Tsunami. Bahkan jauh sebelum aku tahu peristiwa gelombang besar itu bernama
Tsunami.
Mimpi
itu terus berulang hingga dewasa. Aku berada di kaki pantai, menikmati ombak
menggelitiki kaki. Kerang-kerang berwarna terang terhampar di hadapan.
Kupunguti satu persatu. Saat aku mendongak, gulungan air berwarna hitam
menghantamku. Kemudian aku akan terbangun dengan keringat membanjir.
Aku
benci laut!
Ah,
tapi rupanya, aku lebih membenci diriku sendiri, telah membiarkan sosoknya
menenggelamkan diriku. Membiarkanku menceburkan diri pada lautan air mata. Sementara
satu sosok baru berusaha menjeratku ke palung untuk tidak pernah muncul lagi ke
permukaan. Aku terlalu takut menghadapi cinta yang baru, setakut menghadapi
lautan.
***
Catatan satu: Desa Tanjung Pasir
terletak di Kecamatan Teluk Naga, Kabupaten Tangerang, Provinsi
Banten. Desa ini
merupakan salah satu kampung nelayan. Sebagian besar penduduknya miskin dan berpendidikan
rendah.
Akhir
bulan September seharusnya hujan turun malu-malu, tapi di Desa Tanjung Pasir
ini hampir setiap bulan, udara panas dan lembap. Seyogyanya desa nelayan.
Celakanya, siksaan suhu panas ini bertambah parah dengan adanya pabrik-pabrik
di kota sekitar. Pohon-pohon kelapa berdiri tegak, seolah menantang cerobong
asap. Siapa yang lebih kuat? Aku bertaruh, lama-kelamaan pohon-pohon itu justru
mati karena limbah yang mengalir ke akar-akar.
“Barang-barang
kamu sudah diturunkan semua?” tanya Bara, pemimpin teaterku. Aku mengangguk.
“Istirahatlah, nanti malam kita ada rapat dengan keluarga besar karang taruna.”

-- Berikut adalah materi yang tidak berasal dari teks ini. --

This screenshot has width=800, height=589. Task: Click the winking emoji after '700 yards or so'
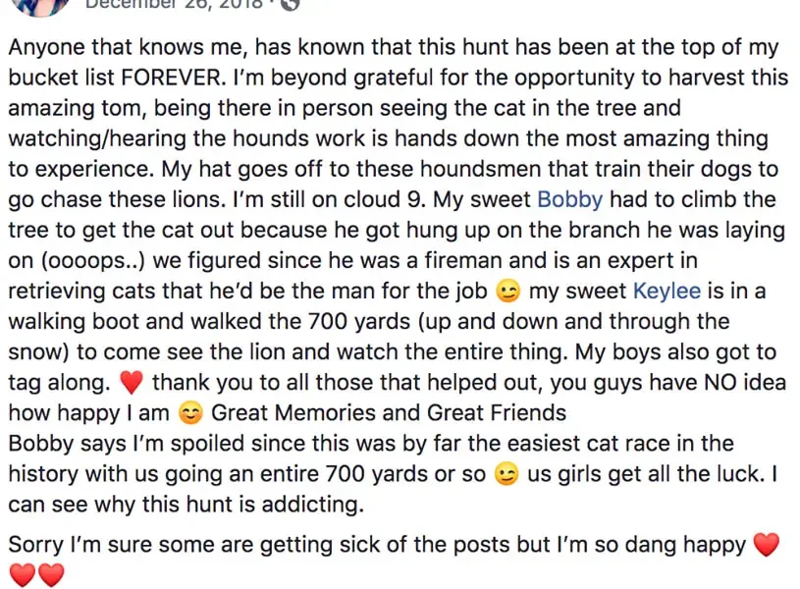[507, 474]
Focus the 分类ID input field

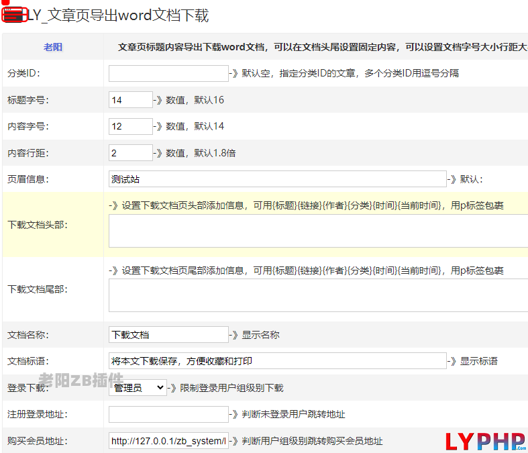pos(168,73)
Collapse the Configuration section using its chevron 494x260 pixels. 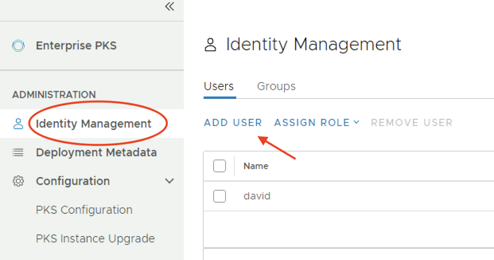[169, 181]
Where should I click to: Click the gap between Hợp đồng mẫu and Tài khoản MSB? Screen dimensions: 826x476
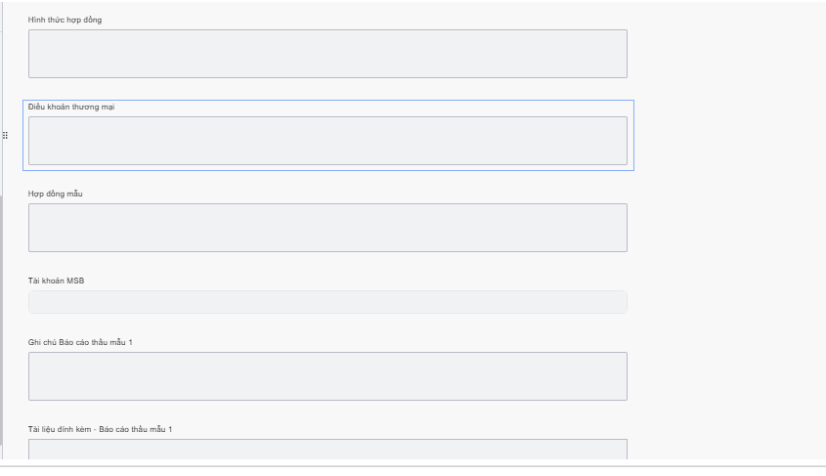(x=327, y=264)

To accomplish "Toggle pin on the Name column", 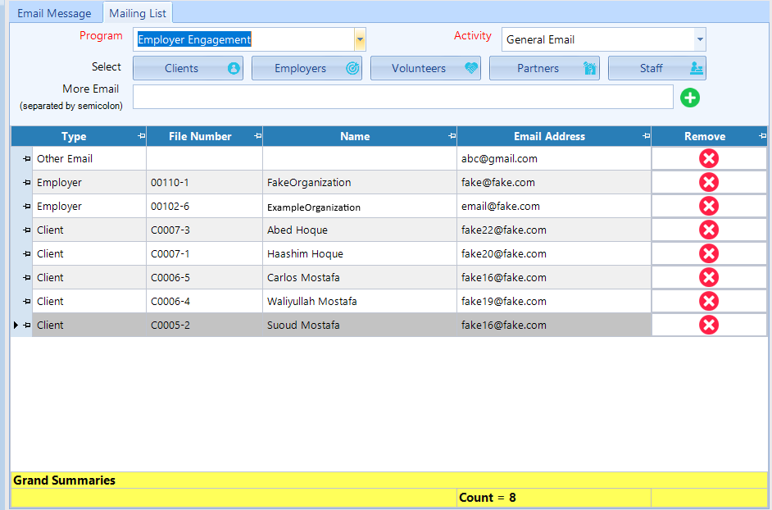I will point(452,136).
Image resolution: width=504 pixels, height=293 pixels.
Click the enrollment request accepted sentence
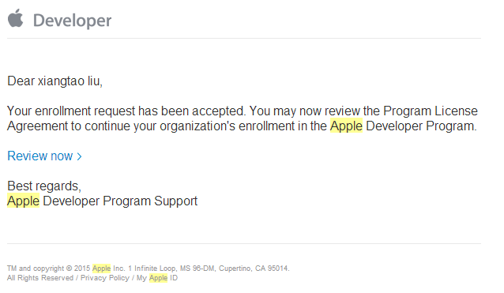[x=126, y=111]
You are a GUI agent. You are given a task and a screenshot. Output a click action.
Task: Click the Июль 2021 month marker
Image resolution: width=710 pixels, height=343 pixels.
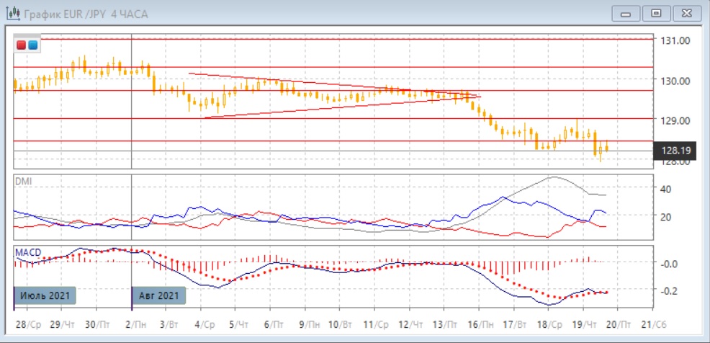(x=45, y=295)
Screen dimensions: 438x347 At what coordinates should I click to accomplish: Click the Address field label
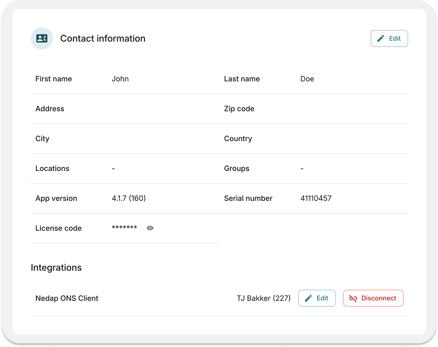coord(50,108)
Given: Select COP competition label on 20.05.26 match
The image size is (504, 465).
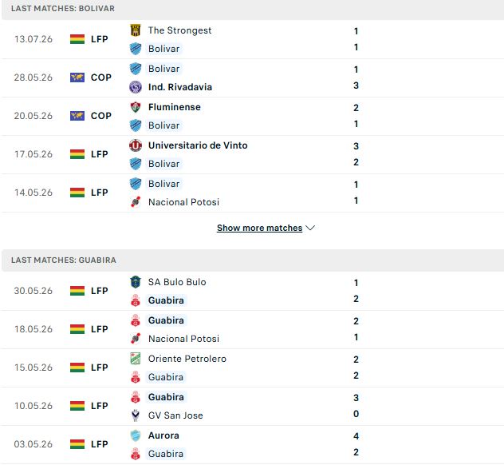Looking at the screenshot, I should pyautogui.click(x=101, y=116).
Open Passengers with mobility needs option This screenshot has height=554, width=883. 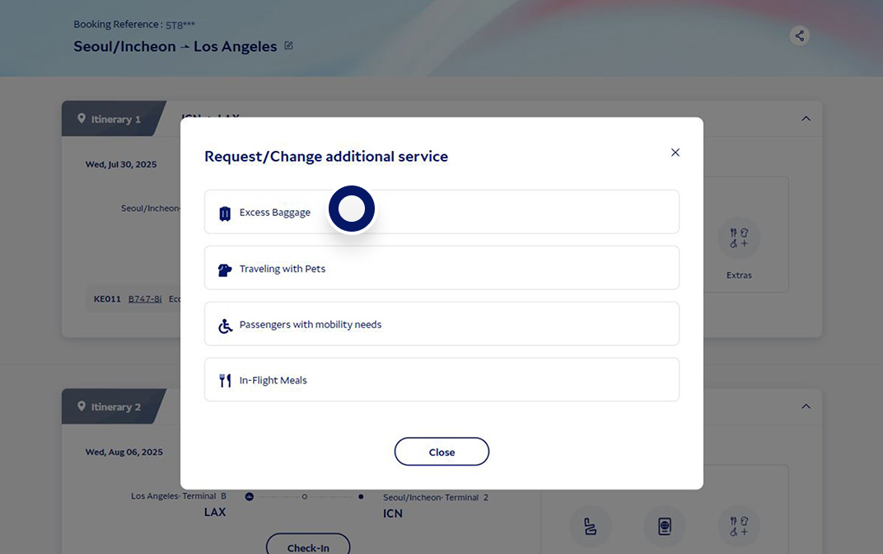(x=442, y=324)
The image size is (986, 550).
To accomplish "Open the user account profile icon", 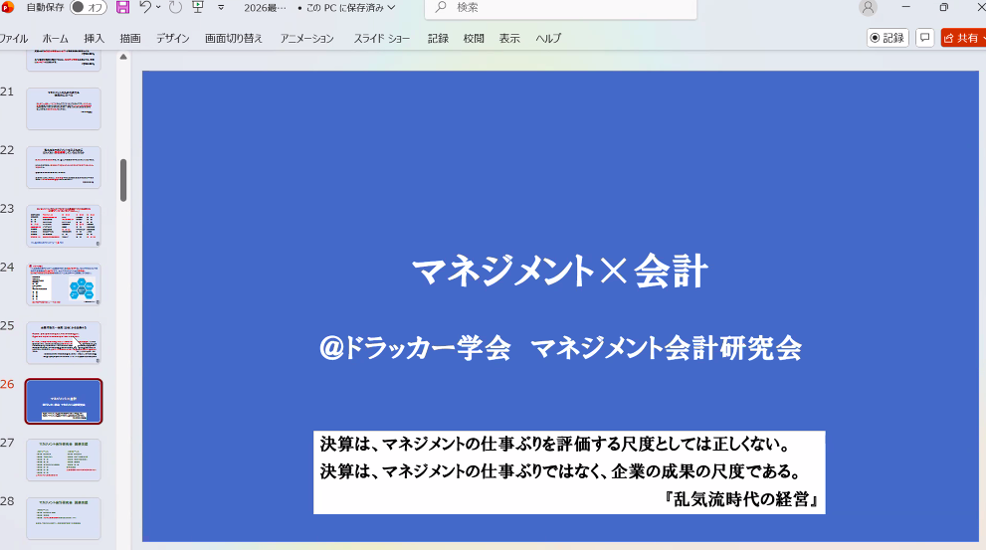I will coord(868,8).
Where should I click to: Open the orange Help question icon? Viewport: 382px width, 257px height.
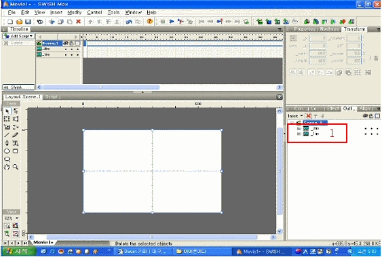(x=149, y=22)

Bara menepuk bahuku ringan, sinar matanya bermain-main berusaha menembus
pertahananku. Aku bergeming.
Aku
harus siap membuat benteng-benteng setebal tembok China. Jangan sampai luka
lama terkuak kembali, apalagi hatiku masih bernanah karena lelaki lain. Aku
tahu betul perangai Bara, sang petualang, dia senang menaklukan hati perempuan
untuk kemudian berlabuh pada pemilik hati yang lain. Baginya, perempuan tak
lebih dari tempat peristirahatan sementara.
Menghadapi
sikap dinginku, Bara kemudian melenggang menuju rumah kayu. Rumah kayu itu
berdiri gagah. Berandanya yang diisi furniture kayu mahal. Rumah ini terlalu mewah.

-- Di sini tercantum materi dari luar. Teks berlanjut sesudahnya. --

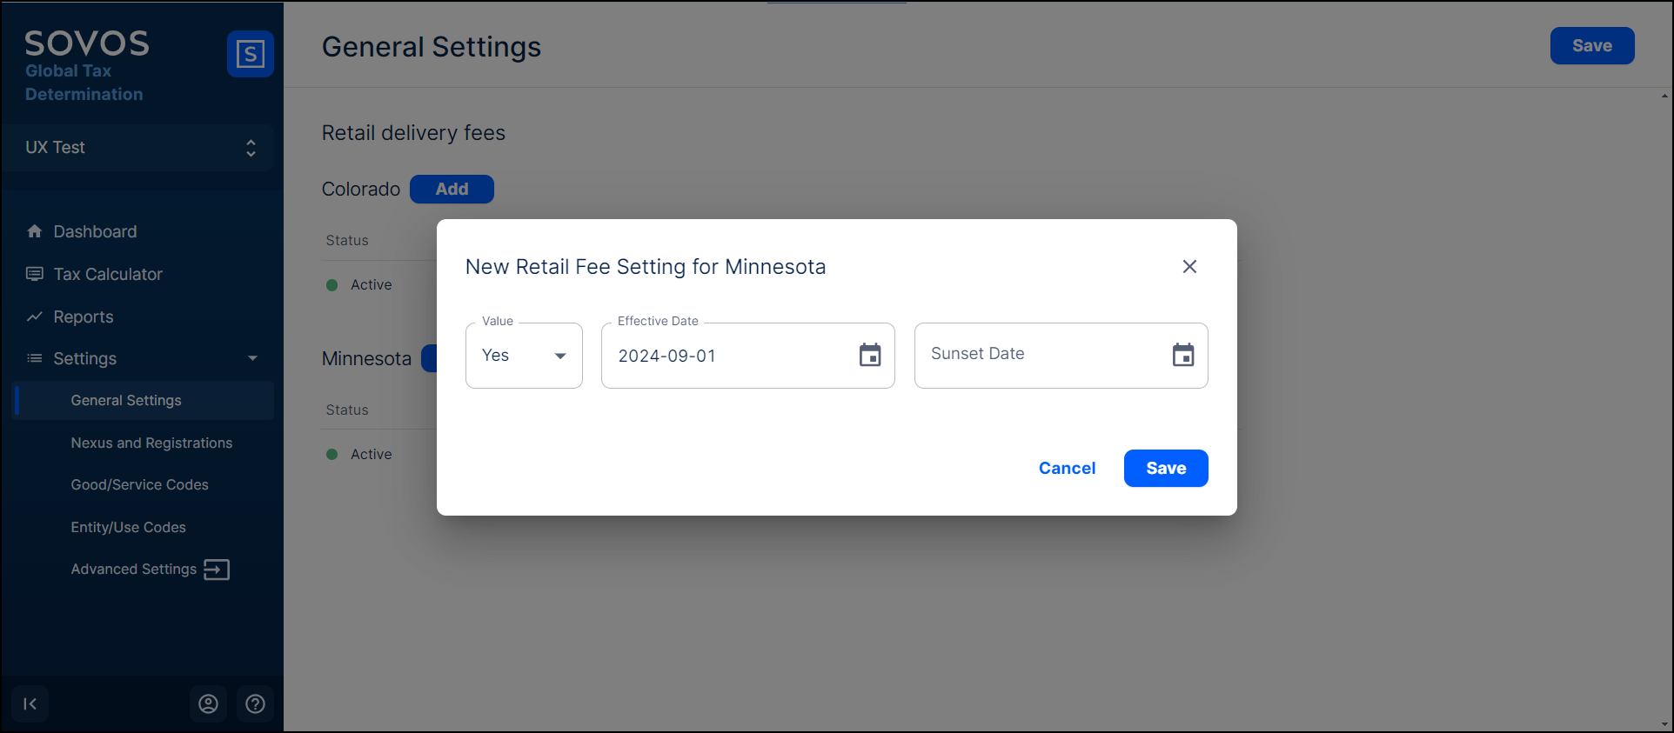Open the UX Test organization selector

(139, 148)
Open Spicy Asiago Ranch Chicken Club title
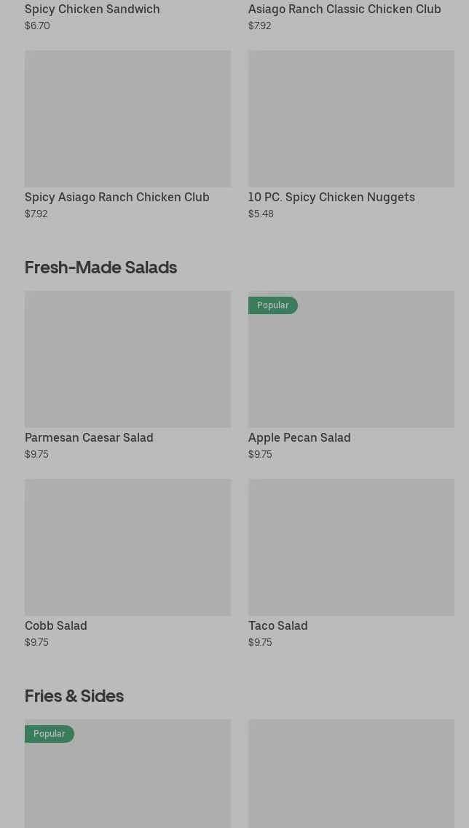Image resolution: width=469 pixels, height=828 pixels. pos(117,197)
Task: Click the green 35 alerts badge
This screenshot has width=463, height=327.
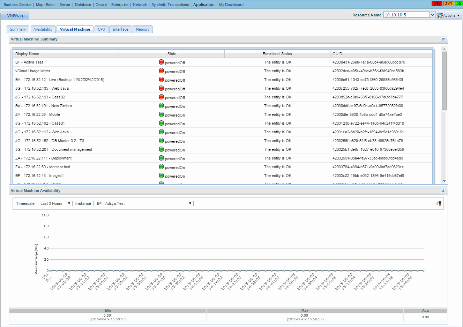Action: click(x=458, y=3)
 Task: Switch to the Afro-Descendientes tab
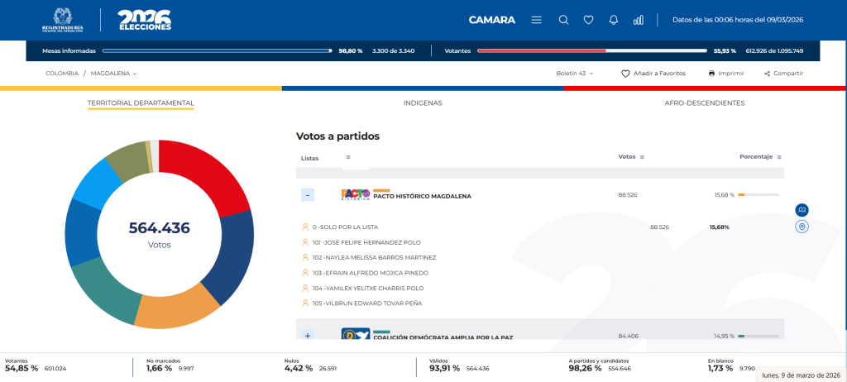[704, 103]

Sepanjang jalan menuju desa, aku memperhatikan bentuk rumah-rumah sederhana.
Banyak juga di antaranya terbuat dari triplek dipayungi atap terbuat dari
asbes. Ada juga yang tebuat dari bambu tanpa pernis. Bagaimana bisa rumah kayu
semegah ini berdiri di desa yang kelihatannya miskin? Terlalu kasarkah jika aku
katakan miskin?
Butuh
waktu sekitar tiga jam untuk membenahi rumah kayu ini. Ukurannya cukup besar,
memiliki enam ruangan yang tiga di antaranya adalah kamar dengan kasur ukuran Queen. Menurut pengurusnya, kayu rumah
ini sengaja didatangkan dari Kalimantan. Pemiliknya jarang datang, pastilah
empunya adalah orang kaya—yang menurut desas-desus adalah salah satu anggota
dewan.
Sehabis
shalat Isya, anggota Karang Taruna mulai berdatangan. Aku dan Yeni—satu-satunya
teman perempuan dalam tim—sibuk bolak-balik membawakan minuman dan makanan.
“Anila,
Yeni, sini kumpul di depan!” panggil Bara.
Aku
dan Yeni manut saja. Puluhan anak-anak berwajah polos mengintari kami. Hanya
sedikit yang terlihat sudah berumur. Ekspresinya penuh kekaguman, entah karena
apa. Bara memperkenalkan kami satu persatu, anggota teater Kala. Kami diutus Direktorat
Pesisir dan Lautan dalam melakukan penyadaran masyarakat tentang isu perubahan
iklim dan kebersihan lingkungan melalui pendekatan seni Teater. Anggota Karang
Taruna menangguk-angguk, entah mengerti, entah tidak. Aku sedikit sangsi.
Giliran
mereka memperkenalkan diri. Ketua Karang Taruna, Mas Waluyo mengomandoi
anak-anaknya. Sebagian besar sulit berkomunikasi dengan kami. Mereka berkata
terbata-bata. Sepertinya tugas kami cukup berat untuk mengajari mereka ilmu
teater.
***
Catatan dua: Aku mendapat tugas
membuat naskah. Sejauh ini proses pembuatan naskah lancar saja, kecuali bagian
para nelayan yang sedang menangkap ikan di laut. Sialan!
“Kakak,
besok ikut berlayar bersama kami, kan?” tanya Udin, salah satu anggota Karang
Taruna dengan mata mengerjap-ngerjap. Wajahnya jadi terlihat lucu.
Kami
beristirahat di beranda setelah berlelah-lelah mengintari pasar. Seharian ini
giliranku memasak—kami bersepuluh sepakat untuk bergantian masak dan
membersihkan rumah. Untuk sampai di pasar, aku harus naik kendaraan umum.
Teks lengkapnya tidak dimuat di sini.